Pada sisi lain, pemenuhan hak atas keadilan harus diberikan terutama kepada korban. Melihat hal tersebut, betapa beratnya hakim dalam memberikan putusan untuk melepaskan diri dari konflik kepentingan demi memberikan keadilan substansial proposional.
Ketimpangan Akses Keadilan
Korupsi bukan lah perkara yang ringan dan mudah untuk diatasi. Budaya koruptif menjadi salah satu bagian tingginya angka korupsi di negeri ini. Seorang ilmuwan politik Amerika Serikat Samuel Phillips Huntington pernah mengemukakan bahwa korupsi menjadi penyakit demokrasi dan modernitas. Begitu buruknya korupsi seakan menjadi sebuah benalu jika tidak diberantas hingga ke akar-akarnya.

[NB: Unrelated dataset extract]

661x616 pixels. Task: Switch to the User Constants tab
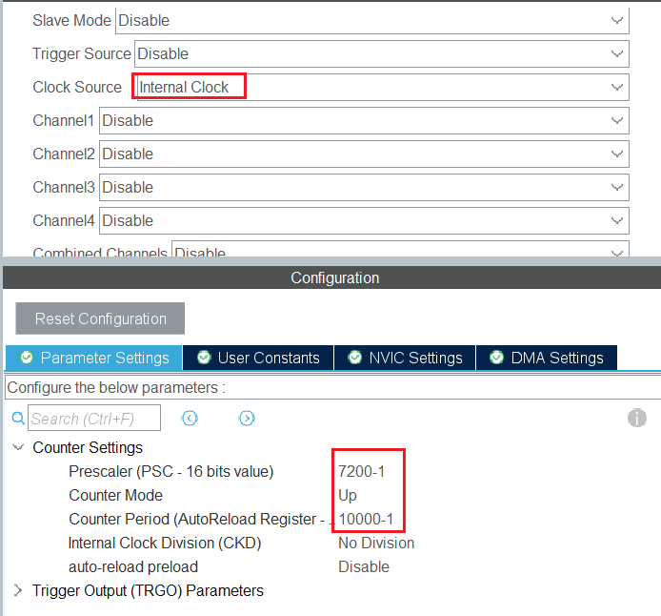tap(258, 358)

Bagi sebagian pegiat anti korupsi, upaya menghilangkan budaya koruptif menjadi agenda penting dalam menyongsong Indonesia bersih dari koruptor. Namun, upaya yang dilakukan seakan harus ditempuh dengan jalan yang begitu terjal. Tidak hanya teror ancaman pembunuhan yang siap menghadang setiap saat namun kurangnya konsistensi aparat penegak hukum dalam menjaga perilaku tidak koruptif juga turut menjadi bagian.

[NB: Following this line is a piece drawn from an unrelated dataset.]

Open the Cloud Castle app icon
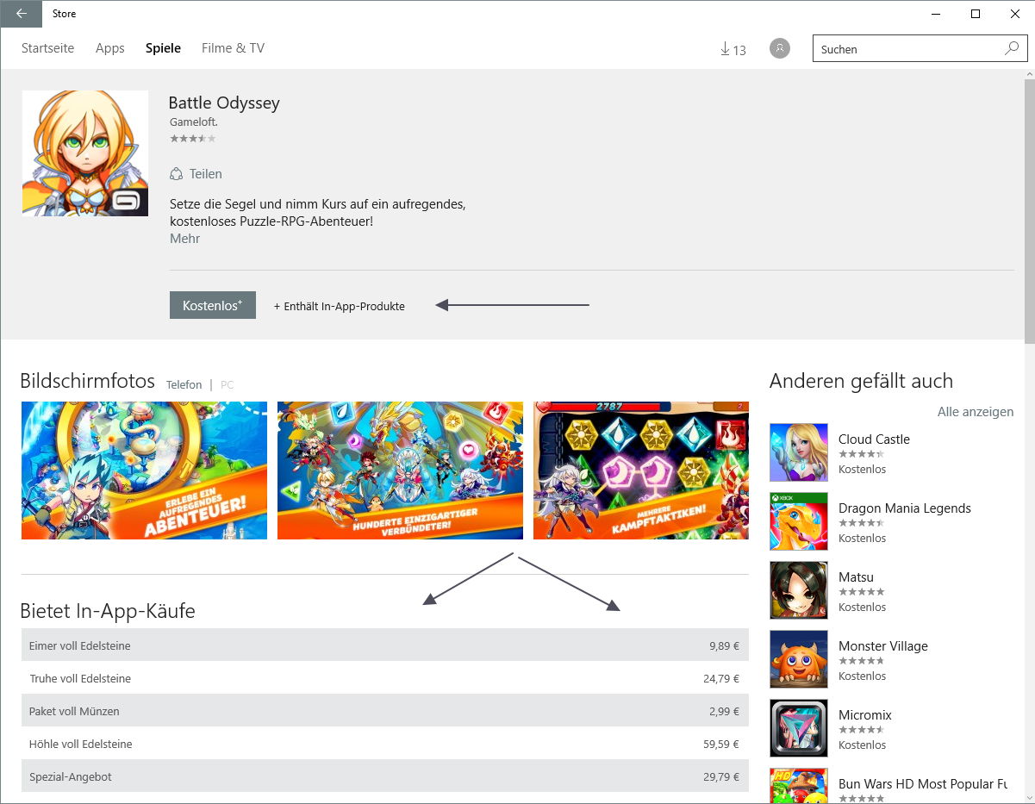Screen dimensions: 1035x804 click(798, 452)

Antara pegiat anti korupsi dan koruptor ibarat seorang petinju amatir yang menantang petinju professional. Jika diadu di dalam ring tinju, petinju amatir akan babak belur. Koruptor akan selalu mendapat akses dengan melakukan banyak upaya agar selalu aman dari jeratan hukum, salah satunya adalah suap. Berbeda jika berada di posisi menjadi pegiat anti korupsi yang rentan terjadi kriminalisasi atau ancaman teror. Menjadi korban seakan sulit mendapatkan akses dalam pemenuhan keadilan. Seperti kisah penyerangan Novel yang pengungkapannya begitu lama.
Adapun koruptor yang berhasil ditangkap dan kemudian divonis ringan menjadikan potret ketidak seriusan dalam pemberantasan korupsi. Jika hukuman para koruptor saja masih tergolong ringan, pemberian efek jera tidak akan pernah tercapai. Apalagi terdapat beberapa hakim yang terperosok dalam pusaran korupsi, seakan menjadikan kewibawaan hakim menjadi menurun. Tidak hanya itu, indeks kepercayaan publik terhadap peradilan pun akan ikut turun. Jika kepercayaan masyarakat pencari keadilan saja sudah tidak bergairah untuk meletakan peradilan dalam menyelesaikan persoalan maka besar kemungkinan tatanan demokrasi akan terkikis.
Performa Komisi Yudisial Semakin Turun
Banyaknya deretan hakim yang terjerat kasus korupsi menunjukan potret kusam wajah peradilan di negeri ini. Lemahnya hakim dalam menjaga kewibawaan dan kehormatannya sebagai penegak hukum seakan memberi sinyal merah lembaga penjaga etika hakim. ICW mencatat ada 20 hakim yang terjerat kasus Korupsi dari tahun 2012 hingga 2019. Tidak hanya terjun kedalam kasus korupsi namun banyak juga Hakim yang terbukti melanggar kode etik dan pedoman perilaku kehakiman (KEPPH). Merosotnya kualitas etika hakim juga menjadi sorotan sebagian lembaga survei untuk menempatkan peradilan menjadi bagian dari lembaga yang korup.
Pada satu sisi, lembaga yang ditugaskan secara konstitusional untuk menjaga marwah kehakiman tidak begitu bergairah. Padahal, sebagian masyarakat menaruh harapan kepada lembaga tersebut untuk menjaga integritas hakim agar selalu berpijak pada norma baik dalam penegakan hukum maupun dalam berperilaku.
Komisi Yudisial seakan menjadi supporting organ bagi Mahkamah Agung dalam pengawasan kehakiman. Sifatnya yang preventif seolah menjadikan Komisi Yudisial sebagai lembaga negara yang semu. Jika dalam pasal 24B ayat (1) UUD 1945 yang menyebutkan bahwa Komisi Yudisial selain berwenang mengusulkan pengangkatan Hakim Agung juga mempunyai kewenangan dalam menjaga dan menegakan kehormatan, keluhuran martabat, serta perilaku hakim. Pasal tersebut tidak begitu saja muncul untuk memberikan legitimasi konstitusional kepada Komisi Yudisial namun sebagai bagian dari staat fundamental norm atau yang dikenal menurut Hans Nawiansky sebagai norma dasar sebuah negara yakni Pancasila jika konteksnya adalah Negara Indonesia.